Cardiac stemcells (CSCs) were known to secrete diverse paracrine factors leading to functional improvement and beneficial left ventricular remodeling via activation of the endogenous pro-survival signaling pathway. However, little is known about the paracrine factors secreted by CSCs and their roles in cardiomyocyte survival during hypoxic condition mimicking the post-myocardial infarction environment.

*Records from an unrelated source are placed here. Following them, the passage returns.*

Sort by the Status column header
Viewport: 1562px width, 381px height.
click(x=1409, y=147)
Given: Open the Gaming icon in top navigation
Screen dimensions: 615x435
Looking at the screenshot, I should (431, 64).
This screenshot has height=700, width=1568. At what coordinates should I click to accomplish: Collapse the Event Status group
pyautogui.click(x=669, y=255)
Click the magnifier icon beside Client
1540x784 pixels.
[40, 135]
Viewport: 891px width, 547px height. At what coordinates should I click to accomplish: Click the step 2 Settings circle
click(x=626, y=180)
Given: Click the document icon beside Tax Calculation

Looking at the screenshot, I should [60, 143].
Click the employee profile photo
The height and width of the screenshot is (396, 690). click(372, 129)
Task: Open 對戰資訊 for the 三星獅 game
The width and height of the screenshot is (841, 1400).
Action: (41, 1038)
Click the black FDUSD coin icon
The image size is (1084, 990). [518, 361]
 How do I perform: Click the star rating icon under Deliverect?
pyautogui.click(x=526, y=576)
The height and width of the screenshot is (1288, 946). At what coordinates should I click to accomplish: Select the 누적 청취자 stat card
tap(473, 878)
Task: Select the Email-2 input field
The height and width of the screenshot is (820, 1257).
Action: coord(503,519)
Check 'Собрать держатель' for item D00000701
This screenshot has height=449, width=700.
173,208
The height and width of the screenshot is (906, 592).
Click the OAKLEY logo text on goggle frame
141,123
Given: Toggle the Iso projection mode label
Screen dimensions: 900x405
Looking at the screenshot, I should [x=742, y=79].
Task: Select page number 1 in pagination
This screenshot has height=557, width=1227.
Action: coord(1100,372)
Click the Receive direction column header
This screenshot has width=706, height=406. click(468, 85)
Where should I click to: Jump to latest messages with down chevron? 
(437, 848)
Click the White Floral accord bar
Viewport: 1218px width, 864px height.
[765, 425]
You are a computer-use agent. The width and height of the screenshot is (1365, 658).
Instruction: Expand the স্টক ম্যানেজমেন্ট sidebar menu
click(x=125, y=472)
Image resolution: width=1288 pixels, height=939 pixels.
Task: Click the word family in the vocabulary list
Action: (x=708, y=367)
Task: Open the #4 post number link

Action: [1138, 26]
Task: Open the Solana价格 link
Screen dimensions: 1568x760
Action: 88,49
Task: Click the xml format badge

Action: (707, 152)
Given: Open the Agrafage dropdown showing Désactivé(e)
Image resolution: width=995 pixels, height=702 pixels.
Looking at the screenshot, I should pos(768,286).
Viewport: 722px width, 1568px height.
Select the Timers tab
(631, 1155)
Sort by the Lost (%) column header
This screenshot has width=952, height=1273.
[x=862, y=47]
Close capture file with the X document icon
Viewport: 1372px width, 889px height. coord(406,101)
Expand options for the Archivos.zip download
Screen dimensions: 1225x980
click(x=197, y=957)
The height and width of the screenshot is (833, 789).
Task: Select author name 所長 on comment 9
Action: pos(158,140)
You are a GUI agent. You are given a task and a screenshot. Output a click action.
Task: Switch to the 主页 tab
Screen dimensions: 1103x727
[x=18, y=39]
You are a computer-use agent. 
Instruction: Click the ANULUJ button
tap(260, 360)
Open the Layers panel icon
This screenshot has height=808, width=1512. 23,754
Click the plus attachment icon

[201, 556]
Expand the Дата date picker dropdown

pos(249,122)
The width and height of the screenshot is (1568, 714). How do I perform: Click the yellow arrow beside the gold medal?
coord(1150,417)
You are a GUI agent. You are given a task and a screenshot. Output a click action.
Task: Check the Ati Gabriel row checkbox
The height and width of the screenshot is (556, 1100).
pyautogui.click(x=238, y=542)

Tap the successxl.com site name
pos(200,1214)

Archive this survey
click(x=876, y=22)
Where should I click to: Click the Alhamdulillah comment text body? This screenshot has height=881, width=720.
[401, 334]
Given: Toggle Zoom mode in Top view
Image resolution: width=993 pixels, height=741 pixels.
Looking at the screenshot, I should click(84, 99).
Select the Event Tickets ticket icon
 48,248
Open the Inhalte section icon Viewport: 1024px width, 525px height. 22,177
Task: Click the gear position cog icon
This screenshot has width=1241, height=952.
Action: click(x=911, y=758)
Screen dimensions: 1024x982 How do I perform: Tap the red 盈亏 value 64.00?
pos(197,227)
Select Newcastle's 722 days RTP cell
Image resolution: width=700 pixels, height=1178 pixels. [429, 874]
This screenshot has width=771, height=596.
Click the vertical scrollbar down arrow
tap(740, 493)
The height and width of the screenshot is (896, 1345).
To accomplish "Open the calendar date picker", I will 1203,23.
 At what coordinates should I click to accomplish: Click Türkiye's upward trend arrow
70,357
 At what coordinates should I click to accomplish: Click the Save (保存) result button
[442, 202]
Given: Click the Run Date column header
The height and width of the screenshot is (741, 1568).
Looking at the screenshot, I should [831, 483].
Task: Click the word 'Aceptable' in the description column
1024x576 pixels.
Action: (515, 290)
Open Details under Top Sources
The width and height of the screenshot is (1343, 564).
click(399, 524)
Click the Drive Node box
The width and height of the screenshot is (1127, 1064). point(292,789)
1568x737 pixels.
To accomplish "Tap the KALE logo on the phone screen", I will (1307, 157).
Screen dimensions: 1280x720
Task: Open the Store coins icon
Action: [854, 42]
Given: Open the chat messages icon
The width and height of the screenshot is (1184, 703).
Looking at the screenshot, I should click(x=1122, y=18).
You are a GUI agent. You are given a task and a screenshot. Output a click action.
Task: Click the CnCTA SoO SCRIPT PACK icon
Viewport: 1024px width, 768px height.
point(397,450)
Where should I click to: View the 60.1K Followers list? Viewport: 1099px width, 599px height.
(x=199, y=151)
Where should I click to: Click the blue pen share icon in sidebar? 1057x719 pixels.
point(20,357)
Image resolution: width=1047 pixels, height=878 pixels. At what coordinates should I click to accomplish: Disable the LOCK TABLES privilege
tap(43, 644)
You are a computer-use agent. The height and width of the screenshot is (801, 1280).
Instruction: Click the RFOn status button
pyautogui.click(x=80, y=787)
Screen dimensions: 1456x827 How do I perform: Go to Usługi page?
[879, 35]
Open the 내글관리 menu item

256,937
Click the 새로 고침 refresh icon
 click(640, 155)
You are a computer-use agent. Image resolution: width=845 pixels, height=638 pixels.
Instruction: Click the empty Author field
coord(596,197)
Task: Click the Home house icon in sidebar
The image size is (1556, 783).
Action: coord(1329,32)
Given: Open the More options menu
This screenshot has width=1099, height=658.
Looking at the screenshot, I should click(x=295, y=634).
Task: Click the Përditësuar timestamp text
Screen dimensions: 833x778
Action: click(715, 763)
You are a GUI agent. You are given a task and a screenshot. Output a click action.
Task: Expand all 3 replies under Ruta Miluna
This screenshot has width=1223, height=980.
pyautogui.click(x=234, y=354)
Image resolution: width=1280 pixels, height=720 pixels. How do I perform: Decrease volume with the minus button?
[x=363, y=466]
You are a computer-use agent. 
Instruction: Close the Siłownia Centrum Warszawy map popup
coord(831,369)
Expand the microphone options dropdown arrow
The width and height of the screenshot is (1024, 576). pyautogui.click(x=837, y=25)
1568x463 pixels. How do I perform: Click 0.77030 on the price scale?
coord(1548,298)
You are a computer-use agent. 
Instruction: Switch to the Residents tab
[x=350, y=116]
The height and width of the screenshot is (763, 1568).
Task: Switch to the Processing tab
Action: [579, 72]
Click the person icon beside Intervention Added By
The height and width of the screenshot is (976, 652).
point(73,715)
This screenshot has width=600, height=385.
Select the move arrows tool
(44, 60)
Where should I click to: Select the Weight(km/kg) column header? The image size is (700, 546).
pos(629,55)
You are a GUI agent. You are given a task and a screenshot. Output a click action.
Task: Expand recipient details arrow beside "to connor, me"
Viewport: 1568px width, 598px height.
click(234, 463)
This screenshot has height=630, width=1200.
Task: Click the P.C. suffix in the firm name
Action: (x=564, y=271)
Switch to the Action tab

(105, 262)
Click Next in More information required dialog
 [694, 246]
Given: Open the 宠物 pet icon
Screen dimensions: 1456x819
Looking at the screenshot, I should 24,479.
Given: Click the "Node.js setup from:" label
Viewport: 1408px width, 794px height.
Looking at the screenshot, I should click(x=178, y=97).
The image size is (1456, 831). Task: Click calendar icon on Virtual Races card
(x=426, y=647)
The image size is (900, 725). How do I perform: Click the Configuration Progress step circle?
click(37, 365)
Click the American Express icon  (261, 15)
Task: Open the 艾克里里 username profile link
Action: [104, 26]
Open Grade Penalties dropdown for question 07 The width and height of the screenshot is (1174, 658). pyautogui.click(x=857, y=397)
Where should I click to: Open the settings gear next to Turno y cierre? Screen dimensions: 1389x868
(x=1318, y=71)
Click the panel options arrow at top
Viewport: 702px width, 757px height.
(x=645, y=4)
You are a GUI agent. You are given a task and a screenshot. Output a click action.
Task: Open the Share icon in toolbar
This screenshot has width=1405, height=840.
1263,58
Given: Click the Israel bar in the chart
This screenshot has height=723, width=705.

We established Sca-1+/CD31- human telomerase reverse transcriptase-immortalized CSCs (Sca-1+/CD31- CSCshTERT), evaluated their stem cell properties, and paracrine potential in cardiomyocyte survival during hypoxia-induced injury. Sca-1+/CD31- CSCshTERT sustained proliferation ability even after long-term culture exceeding 100 population doublings, and represented multi-differentiation potential into cardiomyogenic, endothelial, adipogenic, and osteogenic lineages. Dominant factors secreted from Sca-1+/CD31- CSCshTERT were EGF, TGF-beta 1, IGF-1, IGF-2, MCP-1, HGF R, and IL-6. Among these, MCP-1 was the most predominant factor in Sca-1+/CD31- CSCshTERT conditioned medium (CM). Sca-1+/CD31- CSCshTERT CM increased survival and reduced apoptosis of HL-1 cardiomyocytes during hypoxic injury. MCP-1 silencing in Sca-1+/CD31- CSCshTERT CM resulted in a significant reduction in cardiomyocyte apoptosis. We demonstrated that Sca-1+/CD31- CSCshTERT exhibited long-term proliferation capacity and multi-differentiation potential. Sca-1+/CD31- CSCshTERT CM protected cardiomyocytes from hypoxic injury partly via MCP-1-dependent mechanism. Thus, they are valuable sources for in vitro and in vivo studies in the cardiovascular field.